While people were deeply disturbed by this incident, including parents of kids with disabilities, and those kids who could understand his ridicule, if you listened to adults with disabilities you’d hear another story. Many shrugged it off – sure, it was disturbing and embarrassing to have our incoming leader show the maturity of a 12-year-old brat, but many of them had been dealing with bullying and disparagement their whole lives. What they really cared about was policy: if his administration is going to uphold the hard-fought laws to protect their rights; access to quality education; increase support for employment training and jobs with decent wages; and maintaining insurance coverage for pre-existing conditions. Many were as disturbed by what they felt was well-meaning pity or a need to protect them on the part of the public. as they were by the mocking itself.
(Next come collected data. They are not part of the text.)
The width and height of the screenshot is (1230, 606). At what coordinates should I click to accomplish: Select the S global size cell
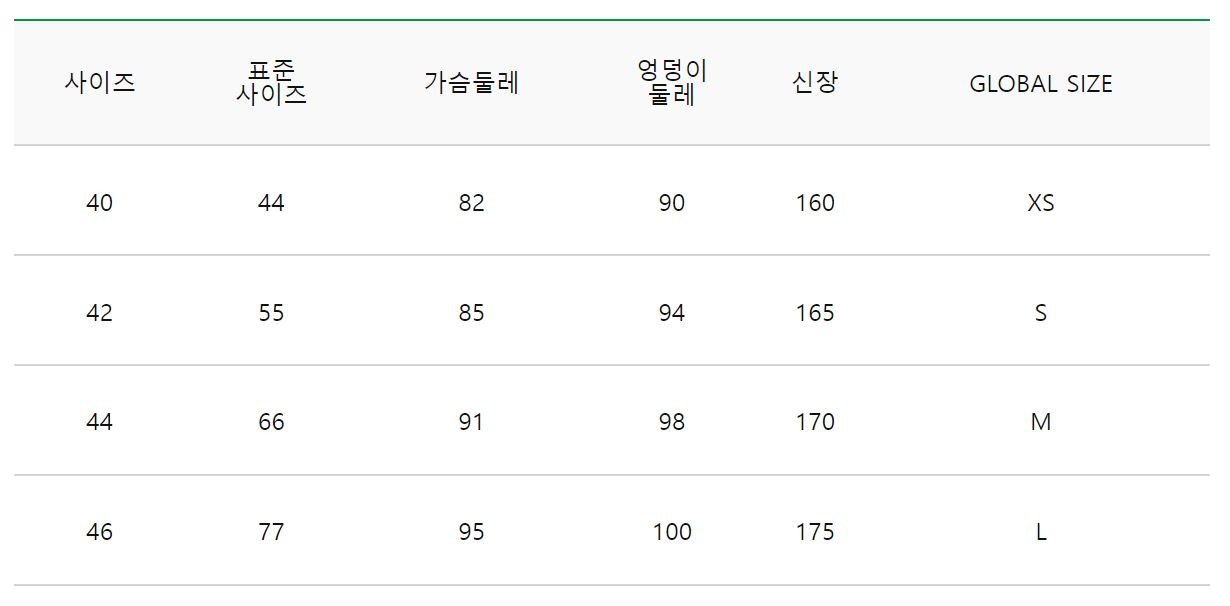pyautogui.click(x=1041, y=313)
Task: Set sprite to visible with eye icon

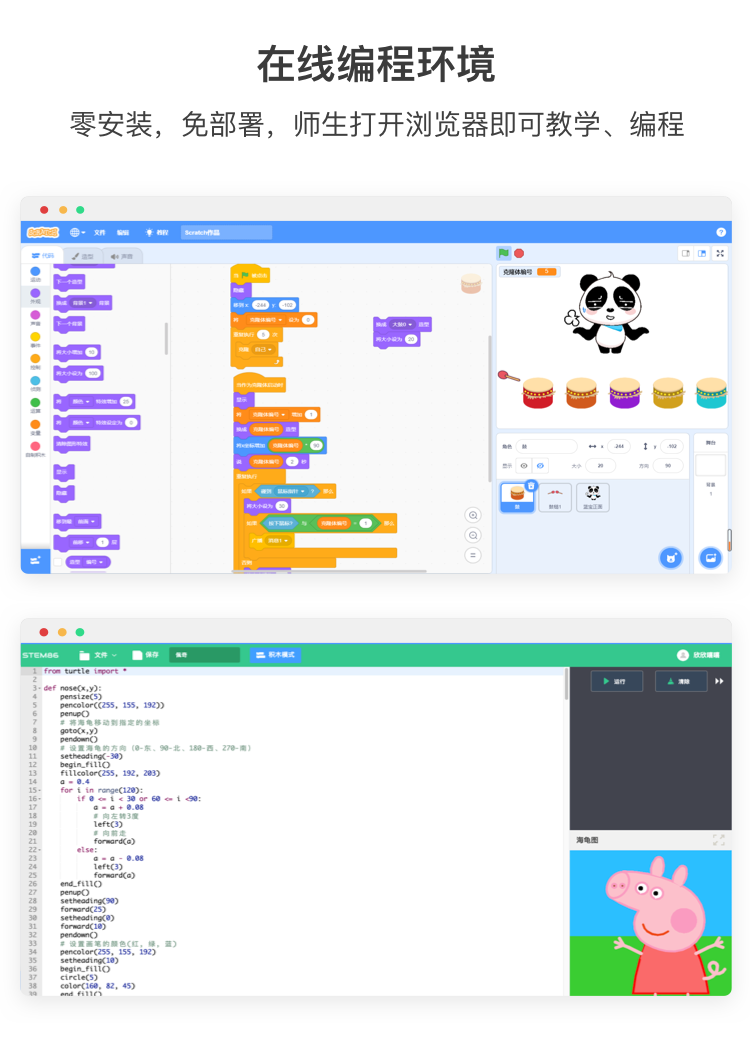Action: [x=524, y=466]
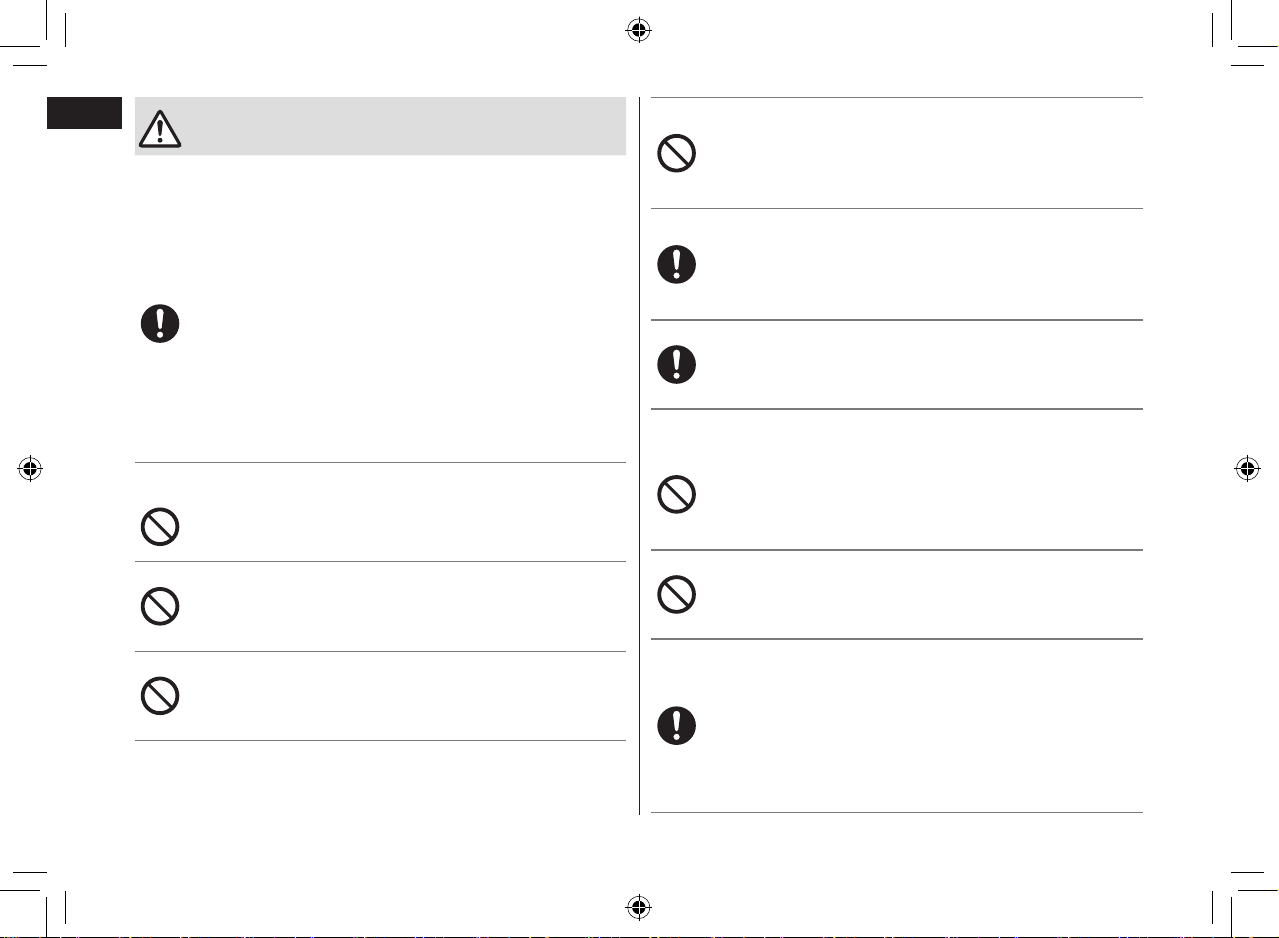This screenshot has height=938, width=1279.
Task: Click the third prohibition icon in right column
Action: click(677, 595)
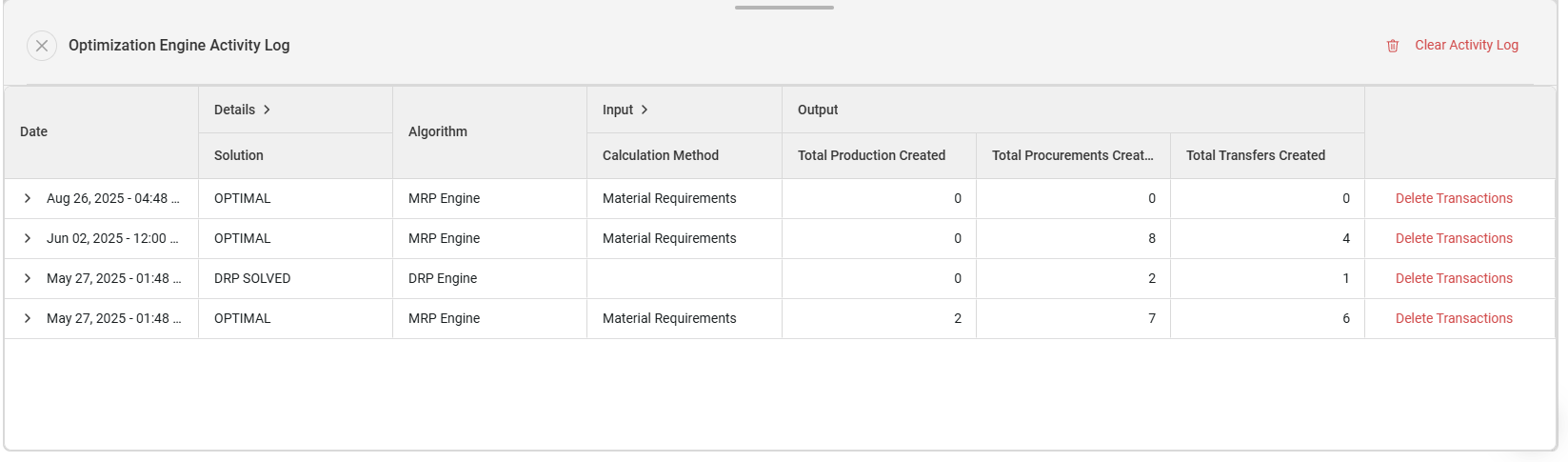Sort by Total Transfers Created header

[1255, 155]
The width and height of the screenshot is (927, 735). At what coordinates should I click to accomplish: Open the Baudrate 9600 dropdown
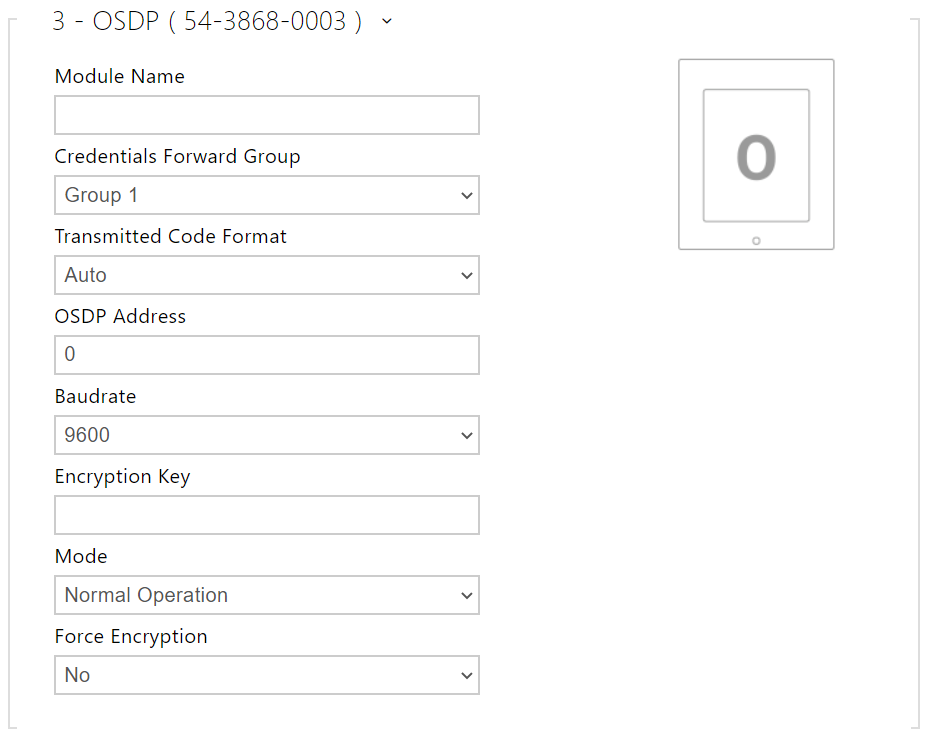point(266,435)
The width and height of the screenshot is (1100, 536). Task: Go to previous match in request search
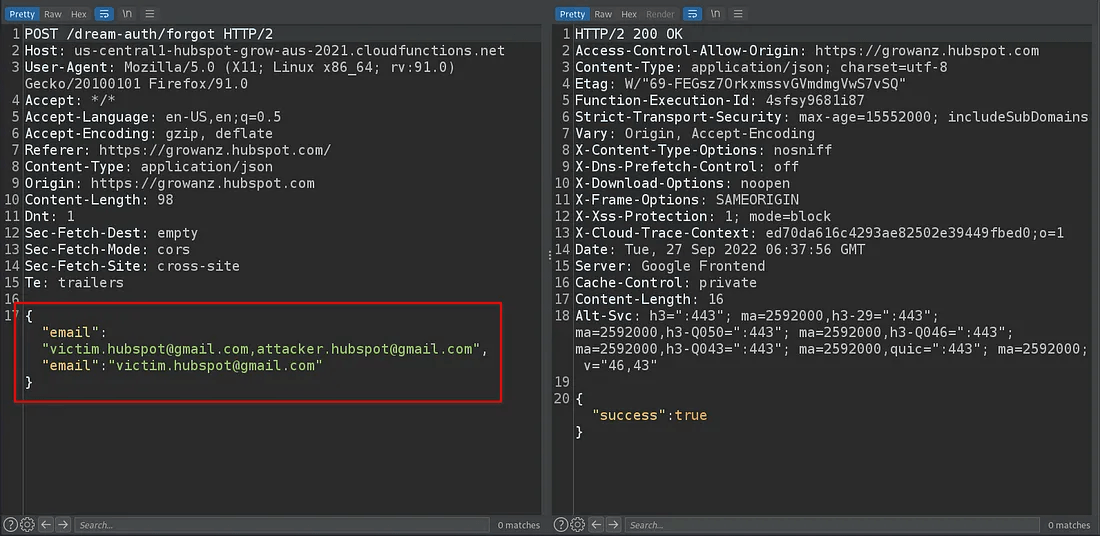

I’m really hoping that folks will take that slogan of inclusion to heart: that in all the taking it to the street and protest of the moment, and the long road of activism ahead, we see the trees for the forest. That we open our eyes and hearts to people and groups that often are invisible so they are included in the Indivisible blueprints taking shape, that we gain the awareness to see who is not at the table and make room for them.It’s heartbreaking and demoralizing to have a voice that no one listens to or takes seriously, I know.
As I bounce between despair and hope and ‘all in’ and ‘why bother’, I hope people, .good-hearted, well-meaning people,  will take the time to examine their privilege  and blinders and step outside their comfort zone.  But that’s another story for another time. To be continued, I hope.
I really appreciate you reading this, and hope that somewhere in here you found something that will help keep you buoyed.
Please keep the faith, however challenging that is. You have strength, intelligence, sensitivity and humor, talent and insight and you know how to put them to good use. I can’t think of a greater definition of success.
March on! I love you.
J


1 comment:

  1. What kindness and action come together there will be no going back! I, too, have found some hope in recent days.